Longtime League of Women Voters lobbyist Barbara Bartoletti expressed frustration at the lack of action on items, including closing a giant campaign finance loophole that allows big money donors to make unlimited contributions to candidates by setting up multiple limited liability companies.
Bartoletti said if lawmakers leave Albany without enacting reforms, they should lose their seats on Election Day.
“I’ve given up,” Bartoletti said. “Make sure that some of these people don’t come back next January, and maybe that will change the culture of corruption.”
Cuomo, who has sought a number of reforms, including a crackdown on super political action committees, has expressed doubts that he can convince the legislature to act.
“I’ve threatened them, cajoled them, tried to charm them,” Cuomo said in Niagara Falls on June 9. “They do not want to pass ethics reform.”
Even some lawmakers took to the halls to try to urge passage of measures that concern them. Assemblyman Andrew Hevesi joined a group of homeless activists who want the governor and legislature to move on Cuomo’s promised 20,000 new units of supportive housing. Six thousand units were approved in the state budget, but a memorandum of understanding between Cuomo and the leaders of the Senate and the Assembly is required before the rest of the funds can be spent.

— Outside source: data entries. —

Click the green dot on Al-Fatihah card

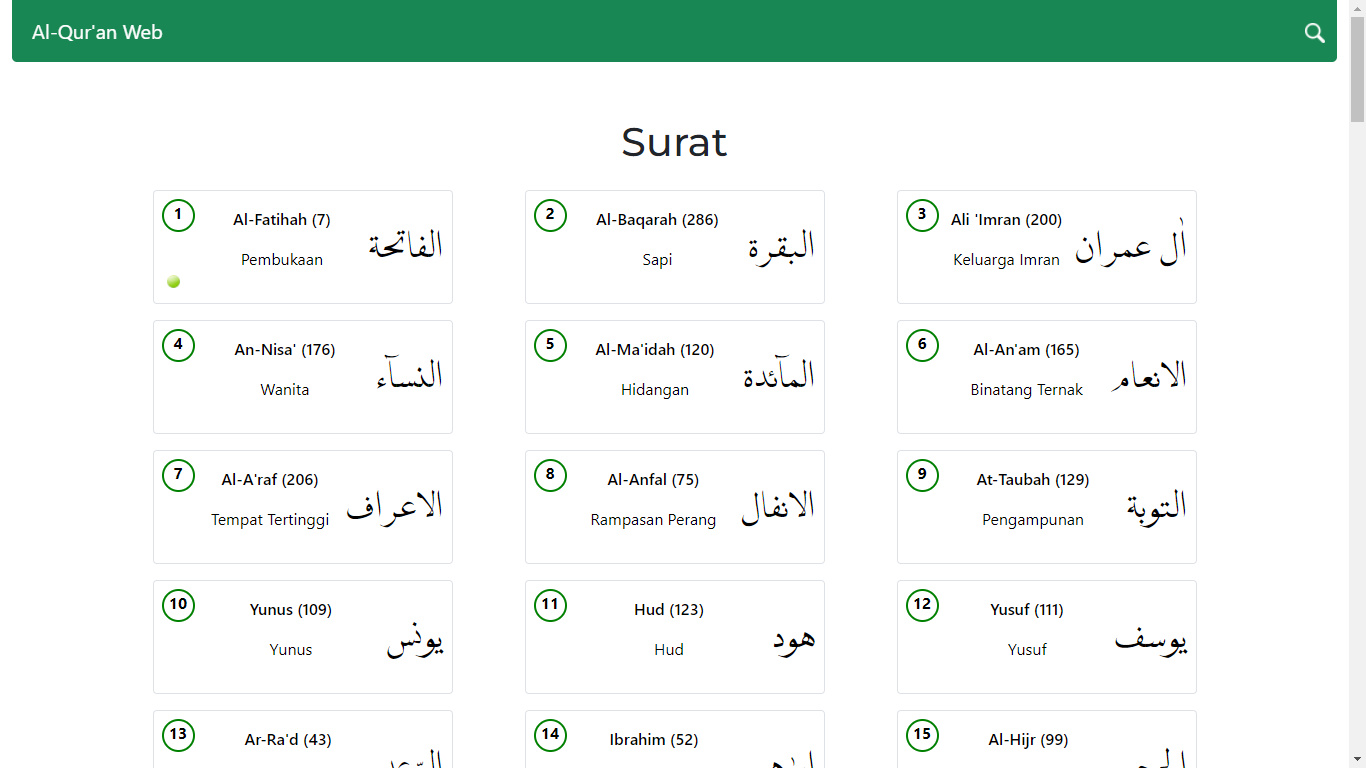coord(173,282)
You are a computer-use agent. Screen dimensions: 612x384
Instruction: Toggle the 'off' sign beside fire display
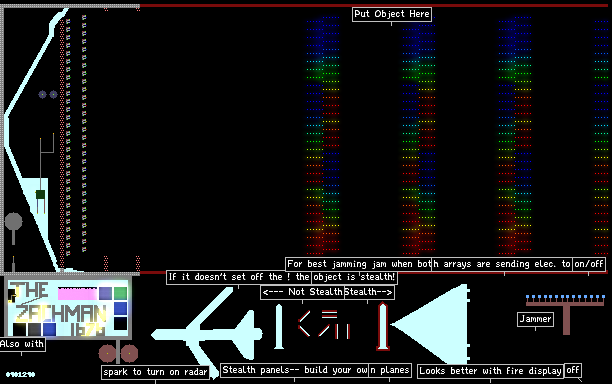point(573,370)
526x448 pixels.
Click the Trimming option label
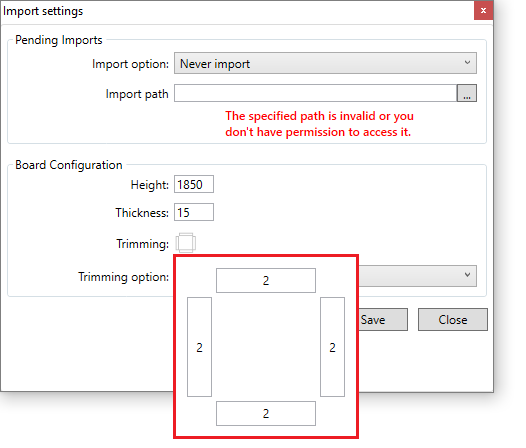123,277
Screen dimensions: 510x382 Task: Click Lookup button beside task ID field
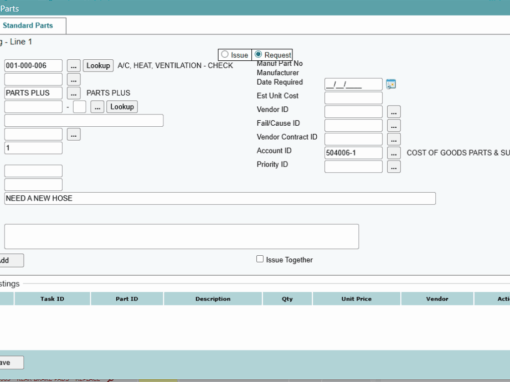98,66
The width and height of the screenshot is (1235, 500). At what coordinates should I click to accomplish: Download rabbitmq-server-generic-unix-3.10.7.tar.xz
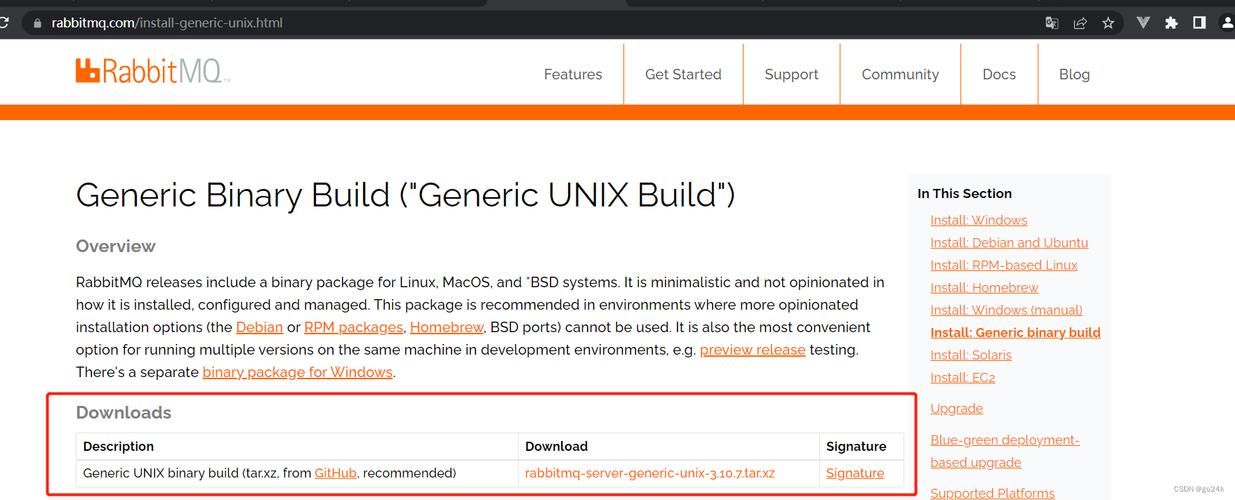pyautogui.click(x=650, y=473)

Hevesi said the homeless projects are caught up in a larger dispute over how to renew a special tax break for real estate developers who include affordable housing in their projects, known as 421a. That law expired last year.

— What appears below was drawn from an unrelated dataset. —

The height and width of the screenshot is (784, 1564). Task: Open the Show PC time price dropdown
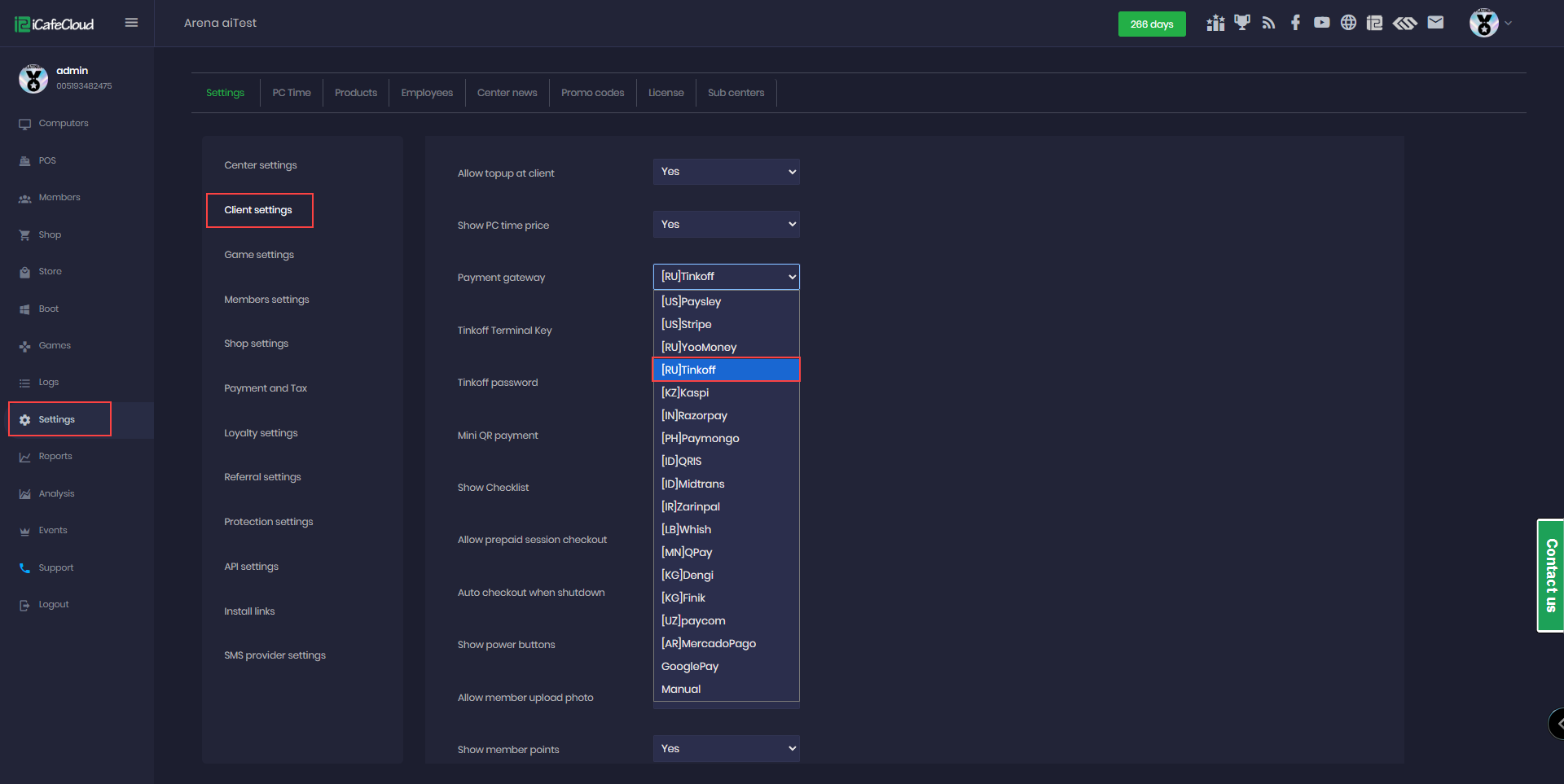coord(726,225)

“Everything is doable,” Hevesi said. “You can’t keep ignoring people who are voiceless.”
Senate Democrats stood outside their chambers and called for changes to teacher evaluation rules put in place last year. They want to uncouple increases in school aid to the enactment of the new teacher performance reviews. Those evaluation plans have been largely discredited and put on hold by the state Board of Regents.
Democratic Senate Leader Andrea Stewart-Cousins called on Senate Republicans to allow a bill to repeal a year-old teacher evaluation law on the floor for a vote.
“It makes complete sense to not hold education funding hostage to an evaluation system that has yet to be worked out,” Stewart-Cousins said.
Senate Republican Leader John Flanagan said the change isn’t needed right now. He said schools saw a record increase in state aid in the state budget, and no school has been punished with less state funding for not enacting the new teacher evaluations.
“There is no school district that has lost money,” Flanagan said after a leaders meeting on June 9.
Cuomo and lawmakers, in a series of news releases Tuesday, announced an agreement to make it easier to get treatment for heroin and opioid addiction, and to better train health care professionals on administering the drugs.
It’s also likely there will be agreement on expanding gambling to permit daily fantasy sports contests to be available to New Yorkers, and for restaurants and bars to sell alcohol starting at 10 a.m. on Sundays.